I drive for another two hours before I start to get low on fuel. I spot a petrol station just outside Innsbruck and I pull in, already knowing what my plan will be. The traffic has started to get denser and I can see the city from here. As I step out of the car, a huge jumbo jet comes in overhead, ready to land barely a few hundred yards away. I’m right on the edge of the city.
I fill the car with twenty-one euros and fifteen cents’ worth of fuel. It’s enough to blend in and not be noticed or remembered, but it’s also not going to waste what remaining money I’ve got left. And a waste is exactly what it would be, because I don’t intend for that car to ever leave this forecourt.

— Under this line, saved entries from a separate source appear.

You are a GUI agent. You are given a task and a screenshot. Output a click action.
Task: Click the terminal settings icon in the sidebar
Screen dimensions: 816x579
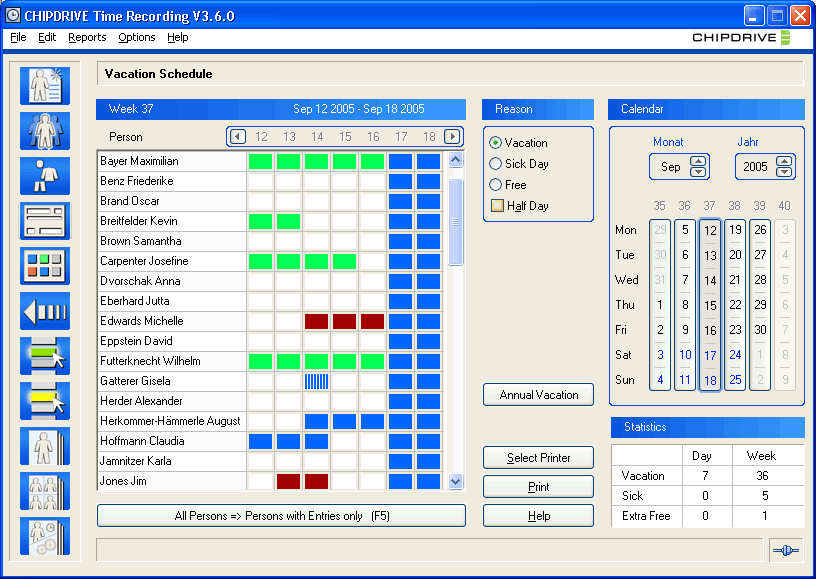44,221
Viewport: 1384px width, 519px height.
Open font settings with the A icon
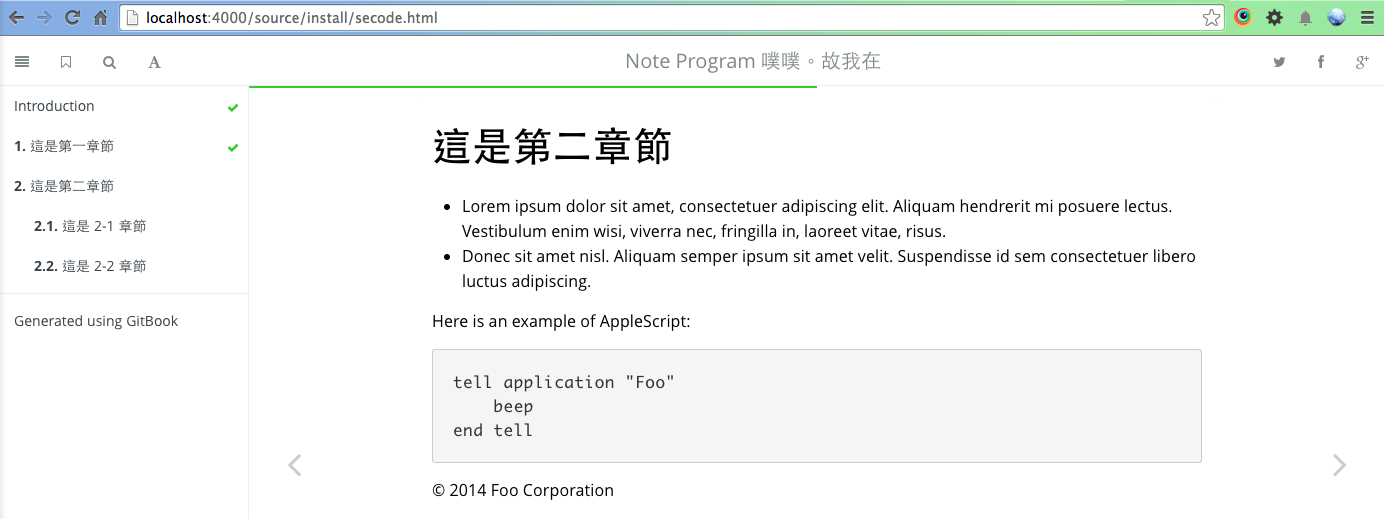point(154,62)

The pump itself doesn’t seem to take payment. Not that I’d be risking using my credit cards, of course, but the option to feed cash into the machine and not have to come face to face with other people would’ve helped massively. Defeated, I walk into the building and look around furtively. I grab a few bits – a bottle of screenwash, a first-aid kit and some bags of sweets. I make a point of looking as though I’m struggling to carry it all in my arms as I dump it on the counter.
There’s no-one else there, so it’s a bit of a giveaway which car is mine, but I point over to it as I rummage through my pockets to pull out some money.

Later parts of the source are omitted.